Geoffrey V (Geoffroy), nicknamed le Trouillard, was the Lord of Joinville from 1190 until his death in late 1203 or early 1204. He was also the hereditary seneschal of the County of Champagne. He went on both the Third Crusade (1189–90) and the Fourth Crusade (1202–04), where he died.

Geoffrey was the eldest son of Geoffrey IV of Joinville and Héluis (Helvide), a daughter of Guy I of Dampierre. His maternal grandfather had gone on a crusade in 1125. In 1189, Geoffrey accompanied his father on the Third Crusade. He was praised in the Bible of Guyot de Provins: "Who was Geoffrey of Joinville? By Saint Giles, they do not have a better knight than him that side of the Punta del Faro." His prowess was such that King Richard I of England, a leader of the Third Crusade, as a mark of favor gave him the right to marshall his family's arms with those of England. His father died in at the siege of Acre in August 1190.

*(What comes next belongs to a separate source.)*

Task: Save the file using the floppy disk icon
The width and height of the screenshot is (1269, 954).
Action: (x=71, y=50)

Geoffrey was present at the wedding of Count Theobald III and Blanche of Navarre in Chartres on 1 July 1199, where he signed Theobald's act granting a dower to Blanche. In the week after Theobald's death (24 May 1201), Geoffrey was at Sens when Blanche rendered homage to King Philip II for Champagne on behalf of the child she was bearing, the future Theobald IV.

Following the death of Theobald, who had taken a vow to go on a crusade, Geoffrey of Joinville joined Geoffrey of Villehardouin, Matthew II of Montmorency and Simon IV of Montfort-l'Amaury approached Duke Odo III of Burgundy, asking him to fulfill Theobald's vow and lead a crusade. Odo refused, and Geoffrey was nominated to make the same request to Count Theobald I of Bar, who also refused.

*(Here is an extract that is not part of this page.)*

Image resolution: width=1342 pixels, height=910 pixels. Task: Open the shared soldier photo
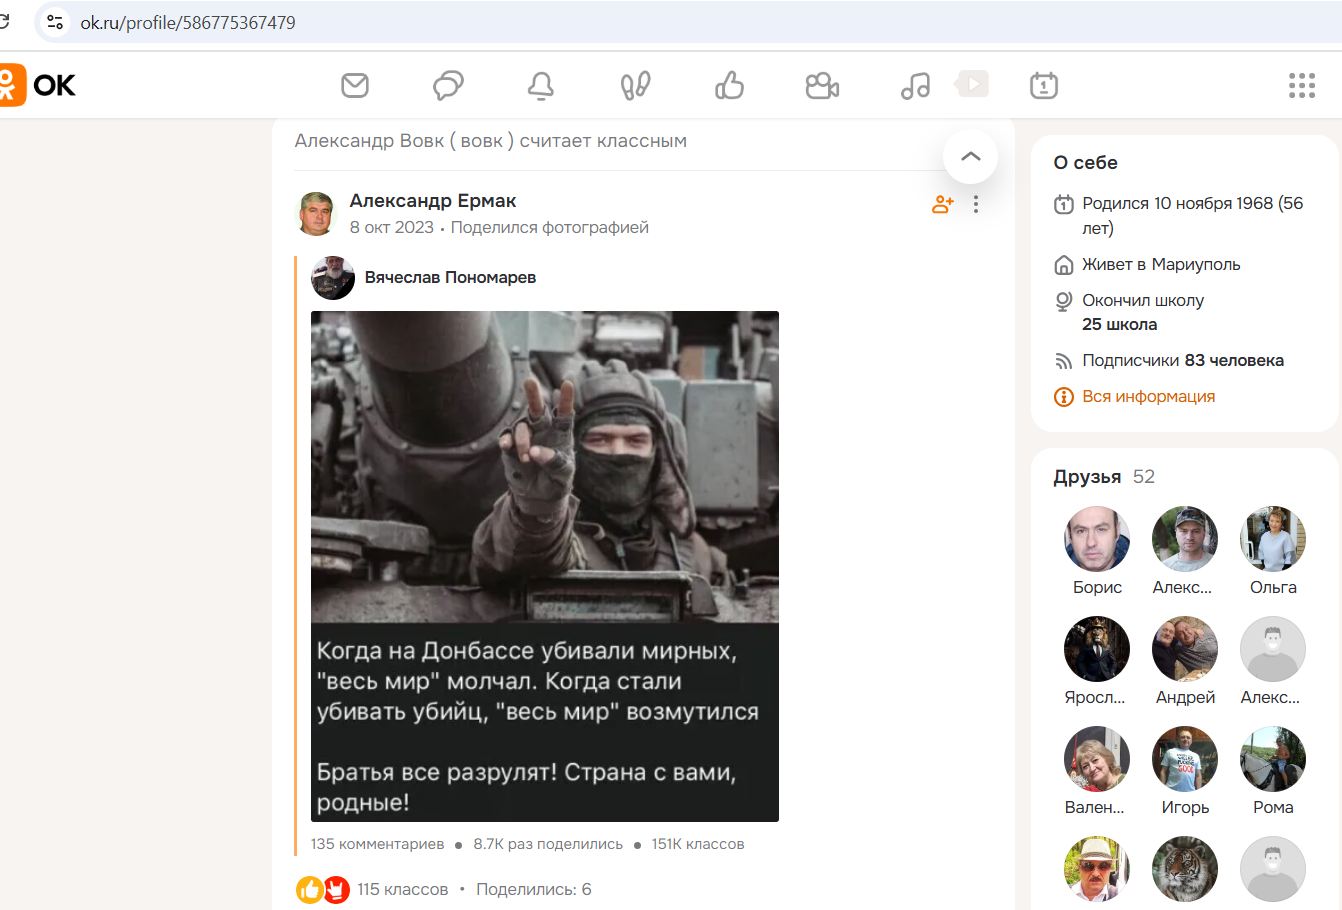(544, 565)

The arms borne by Geoffrey V of Joinville

Later in 1201, in preparation for his own crusade, Geoffrey made gifts to the Abbey of Clairvaux, the church of Saint-Laurent in Joinville and the men of Watrignéville subject to the Abbey of Saint-Urbain, which was a neighbour of Joinville. In the last two of these donations, he makes explicit reference to his intention to go to Jerusalem and visit the Holy Sepulchre. His presence with the main crusader army, however, is unrecorded. Geoffrey of Villehardouin in his account make no mention of the lord of Joinville after the failed negotiation with the count of Bar. He does not name him as one of the crusaders who split from the main army at Piacenza and went to Syria via the ports of Apulia, although it is possible he did go this route. His younger brother Robert, lord of Sailly, who was in Champagne preparing for his crusade in 1201, joined the army of Walter III, Count of Brienne, but died in Apulia en route in 1203.

Geoffrey did reach Syria. According to Alberic of Trois-Fontaines, "Geoffrey, the eldest born [son of Geoffrey IV], nicknamed Trullardus, a most famous knight, wearing the sign of the cross, crossed the sea and after many feats there he died."

Geoffrey died at Krak des Chevaliers in late 1203 or early 1204 and was buried in the chapel there. Since he had no children, he was succeeded by his younger brother, Simon. His shield hung in the chapel of Krak des Chevaliers alongside those of other crusaders until, fifty years later during the Seventh Crusade, probably in 1253–54, his nephew John retrieved his shield and brought it back to hang in the church of Saint-Laurent in Joinville. It was still hanging there as late as 1544, when it was stolen by some German mercenaries during the Italian War of 1542–46.

The nickname Trullardus or Trouillart, is attested in the lengthy epitaph written in 1311 by Geoffrey's nephew John of Joinville for the tomb of his great-grandfather and Geoffrey's grandfather, Geoffrey III (died 1188), in Clairvaux. The epitaph contains a genealogy of the family, including "Joffroy Troulart, who was lord of Joinville". Its meaning is unknown, but was not terribly uncommon in Champagne, for several members of the Villehardouin family carried it. A legend dating at least to 1498 and current at the court of Duke René II of Lorraine states that he obtained his nickname from having killed a Genoese pirate with a trouille, perhaps a fishing spear.